Bills Attacking the Judiciary in the 2021 - 2022 Legislative Session
There are a number of bills pending in the current Pennsylvania legislative session which threaten the independence of the judiciary, our important third branch of government. All of these bills are proposed constitutional amendments, which means that they must be passed by the PA General Assembly in two consecutive legislative sessions, be published to the community and then go to voters for approval in a ballot referendum.
House Bill 38
HB 38 is a proposed constitutional amendment that would empower our state legislature to create judicial districts for Pennsylvania's appellate courts. Candidates for the Supreme, Superior, and Commonwealth Courts would be elected by voters in these districts, rather than in statewide elections. Appellate judges apply the law equally across the Commonwealth. This measure would put pressure on judges to consider constituents' opinions when making decisions.

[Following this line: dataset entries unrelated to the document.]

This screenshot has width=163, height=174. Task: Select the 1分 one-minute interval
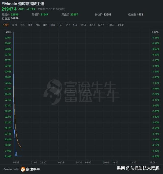pyautogui.click(x=60, y=25)
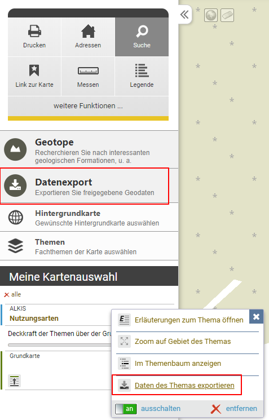Open the Hintergrundkarte selection
Image resolution: width=269 pixels, height=420 pixels.
tap(89, 217)
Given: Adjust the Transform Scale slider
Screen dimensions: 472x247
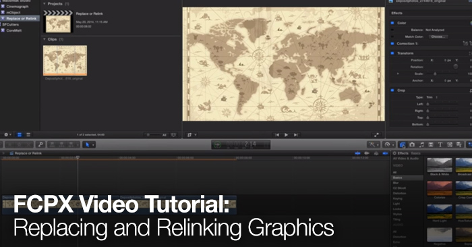Looking at the screenshot, I should [x=435, y=74].
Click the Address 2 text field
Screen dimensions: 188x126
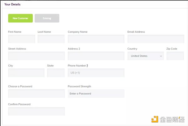(x=96, y=56)
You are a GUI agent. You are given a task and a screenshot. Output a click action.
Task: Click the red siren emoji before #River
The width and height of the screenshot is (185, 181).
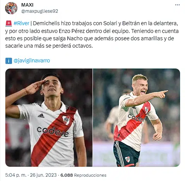(x=9, y=23)
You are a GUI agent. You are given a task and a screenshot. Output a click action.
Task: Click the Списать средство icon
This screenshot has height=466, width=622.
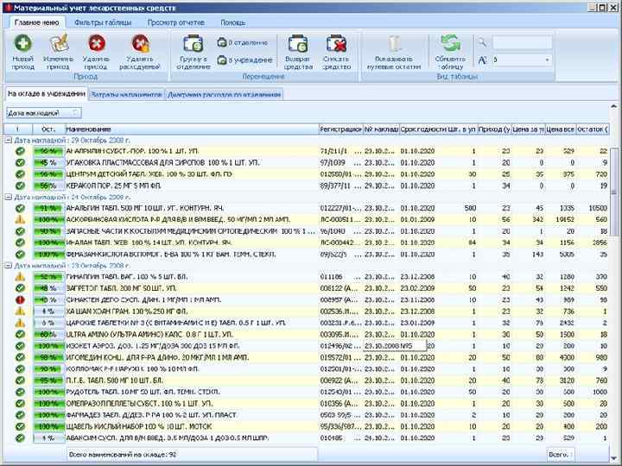(336, 44)

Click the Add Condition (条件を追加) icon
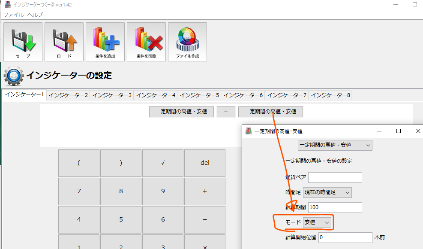[x=105, y=42]
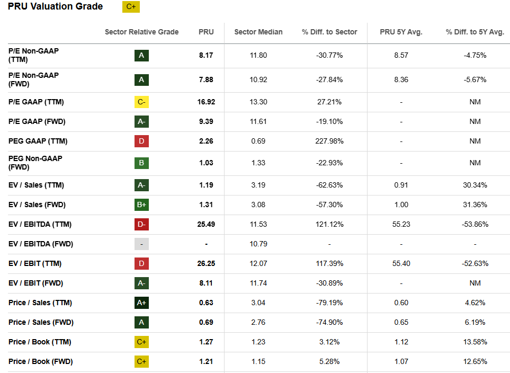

This bill was already passed by the PA General Assembly in the 2019 - 2020 legislative session. In the current legislative session, the bill was scheduled for a House floor vote on January 12, 2022, but it ultimately did not receive a floor vote on that date. However, it can be brought to the House and Senate floor on a moment’s notice.
House Bill 1880
HB 1880 is a proposed constitutional amendment that would limit Pennsylvania appellate court judges to two ten-year terms.
The bill was quickly introduced and voted out of the House Judiciary Committee in less than one week in December 2021. No testimony or constituent input was considered prior to its approval by the House Judiciary Committee.
House Bill 2141
HB 2141 is a proposed constitutional amendment that would eliminate retention elections for judges and replace them with full-fledged elections.
This bill was also quickly introduced and voted out of the House Judiciary Committee in less than one week in December 2021, with no testimony or constituent input.